The second biggest issue in my opinion is that it is a new procurement model. Industry has historically used this line of thinking as a crutch – whenever anything is new and unproven, the industry is slow to adopt. This was the case with Building Information Modelling and Sustainability – but look how commonplace they are now. I believe IPD will be the next item on that list.
Many industry stakeholders are concluding that the traditional methods of delivering projects have led to excessive litigation and huge losses. As a result, there is now more of an appetite to accept change, including by working more collaboratively and agreeing to limit disputes.
When IPD is done right, it can reduce the risk of unexpected outcomes on a project, which is a key objective for all project participants. One of the ways this is accomplished is through transparency and a focus on project governance, allowing team members to communicate and collaborate more effectively – generally through the use of tools such as BIM – on matters such as value engineering and design-optimization. Use of BIM also allows for clash detection, which reduces risks on projects.
IPD cannot eliminate project risks altogether, especially those stemming from non-performing team members or those who remain “stuck” in a more traditional project delivery mindset. Buy-in is necessary and in order for an IPD project to be successful, parties should consider additional training for those involved.
One of the best ways to foster transparency is through careful contracting that includes: liability waivers amongst team members and provisions for the incentive pool, which is designed to reward members for their contributions (without the need for litigation).
“When IPD is done right, it can reduce the risk of unexpected outcomes on a project, which is a key objective for all project participants.”

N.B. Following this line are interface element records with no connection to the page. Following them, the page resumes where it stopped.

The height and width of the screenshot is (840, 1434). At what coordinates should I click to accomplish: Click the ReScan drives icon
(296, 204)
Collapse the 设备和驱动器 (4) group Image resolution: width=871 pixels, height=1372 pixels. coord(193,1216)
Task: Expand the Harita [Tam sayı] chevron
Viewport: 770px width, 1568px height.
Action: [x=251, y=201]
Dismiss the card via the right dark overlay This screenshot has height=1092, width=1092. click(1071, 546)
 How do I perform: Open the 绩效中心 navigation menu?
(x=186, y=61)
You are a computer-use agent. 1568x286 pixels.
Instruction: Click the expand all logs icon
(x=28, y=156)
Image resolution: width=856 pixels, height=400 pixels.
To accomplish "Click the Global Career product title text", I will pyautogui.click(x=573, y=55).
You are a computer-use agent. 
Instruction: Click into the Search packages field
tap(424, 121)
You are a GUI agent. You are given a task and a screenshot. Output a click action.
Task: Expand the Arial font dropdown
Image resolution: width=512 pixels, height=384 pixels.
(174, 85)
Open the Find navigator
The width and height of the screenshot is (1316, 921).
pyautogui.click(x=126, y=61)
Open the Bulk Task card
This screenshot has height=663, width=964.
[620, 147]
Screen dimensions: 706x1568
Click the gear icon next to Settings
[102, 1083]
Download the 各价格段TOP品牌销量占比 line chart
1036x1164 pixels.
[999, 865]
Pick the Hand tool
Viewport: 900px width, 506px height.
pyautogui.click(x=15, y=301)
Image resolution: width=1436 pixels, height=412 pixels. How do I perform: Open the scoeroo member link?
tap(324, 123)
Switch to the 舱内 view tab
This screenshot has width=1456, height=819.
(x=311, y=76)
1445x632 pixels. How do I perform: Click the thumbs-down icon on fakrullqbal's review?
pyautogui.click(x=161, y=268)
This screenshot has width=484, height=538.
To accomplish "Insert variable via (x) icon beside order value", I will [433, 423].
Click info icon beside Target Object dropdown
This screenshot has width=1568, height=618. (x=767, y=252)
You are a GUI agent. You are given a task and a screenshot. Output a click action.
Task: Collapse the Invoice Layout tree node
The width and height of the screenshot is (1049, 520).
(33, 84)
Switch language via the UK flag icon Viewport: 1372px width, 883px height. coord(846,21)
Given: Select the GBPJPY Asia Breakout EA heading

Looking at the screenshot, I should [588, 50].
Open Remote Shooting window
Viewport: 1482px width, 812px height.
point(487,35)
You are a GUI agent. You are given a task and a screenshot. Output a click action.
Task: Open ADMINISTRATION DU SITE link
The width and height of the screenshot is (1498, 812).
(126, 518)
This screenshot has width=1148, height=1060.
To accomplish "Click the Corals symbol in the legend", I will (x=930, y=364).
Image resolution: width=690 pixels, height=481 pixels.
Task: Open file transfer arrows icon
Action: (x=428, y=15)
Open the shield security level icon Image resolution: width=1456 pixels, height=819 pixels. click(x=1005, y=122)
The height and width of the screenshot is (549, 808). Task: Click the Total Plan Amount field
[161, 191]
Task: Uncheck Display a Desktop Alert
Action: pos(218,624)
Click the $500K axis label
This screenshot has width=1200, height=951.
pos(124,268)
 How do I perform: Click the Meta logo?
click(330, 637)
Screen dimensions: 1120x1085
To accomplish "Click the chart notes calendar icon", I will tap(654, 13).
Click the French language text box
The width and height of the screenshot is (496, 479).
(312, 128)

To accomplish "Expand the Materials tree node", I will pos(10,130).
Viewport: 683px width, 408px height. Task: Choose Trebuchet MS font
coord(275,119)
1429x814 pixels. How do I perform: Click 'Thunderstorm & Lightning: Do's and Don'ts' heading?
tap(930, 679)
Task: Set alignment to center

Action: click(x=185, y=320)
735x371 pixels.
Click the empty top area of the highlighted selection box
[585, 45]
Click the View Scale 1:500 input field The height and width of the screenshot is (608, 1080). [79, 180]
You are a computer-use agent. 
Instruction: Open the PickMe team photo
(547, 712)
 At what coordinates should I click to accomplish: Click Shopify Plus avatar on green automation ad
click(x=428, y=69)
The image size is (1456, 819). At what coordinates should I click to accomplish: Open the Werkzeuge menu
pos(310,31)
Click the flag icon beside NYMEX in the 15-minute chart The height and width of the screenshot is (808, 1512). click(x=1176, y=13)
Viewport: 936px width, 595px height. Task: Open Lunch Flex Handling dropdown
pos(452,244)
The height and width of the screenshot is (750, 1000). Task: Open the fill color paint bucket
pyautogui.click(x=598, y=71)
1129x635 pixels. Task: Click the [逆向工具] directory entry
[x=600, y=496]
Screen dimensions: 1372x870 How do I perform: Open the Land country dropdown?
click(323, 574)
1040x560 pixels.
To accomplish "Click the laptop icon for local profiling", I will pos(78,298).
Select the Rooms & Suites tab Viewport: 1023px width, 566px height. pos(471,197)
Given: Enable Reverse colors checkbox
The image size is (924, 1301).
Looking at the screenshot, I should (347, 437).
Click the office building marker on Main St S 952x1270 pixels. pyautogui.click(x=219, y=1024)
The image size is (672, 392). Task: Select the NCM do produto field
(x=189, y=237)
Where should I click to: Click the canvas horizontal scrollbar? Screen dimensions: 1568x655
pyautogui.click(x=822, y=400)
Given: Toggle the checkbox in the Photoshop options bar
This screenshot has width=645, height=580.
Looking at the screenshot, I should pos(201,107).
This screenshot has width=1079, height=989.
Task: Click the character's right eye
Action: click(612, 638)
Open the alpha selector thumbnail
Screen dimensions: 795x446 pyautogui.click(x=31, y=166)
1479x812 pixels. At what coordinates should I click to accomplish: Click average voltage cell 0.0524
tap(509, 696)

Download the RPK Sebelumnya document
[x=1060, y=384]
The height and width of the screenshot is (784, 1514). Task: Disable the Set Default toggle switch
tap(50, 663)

The Canadian Construction Documents Committee has contracting resources available for IPD Projects (See: CCDC 30). There are ongoing efforts to update and improve upon these documents as we learn more.
Check in with legal and insurance professionals at the contracting stage. If your company has an insurer, they are often a free resource to bounce ideas off of.
In acknowledgment of the article’s takeaways, IPD is premised on collaboration and alignment of values where profits are maximized through a multidisciplinary approach to address project challenges in place of siloed litigation. However, it is these concepts in addition to traditional thinking, which aggravate the concerns for those, such as lawyers and insurers, tasked to be risk averse.
IPD is by no means a blanket solution for a successful project, but rather a tool – much like BIM, which in its infancy also challenged the status quo of conventional design thinking. IPD has proven to be more than the embodiment of aspirational language, but rather, in some instances, a vetted solution for the modernization of the construction process, providing a new path forward where, if our experts are to be believed, the future is friendly.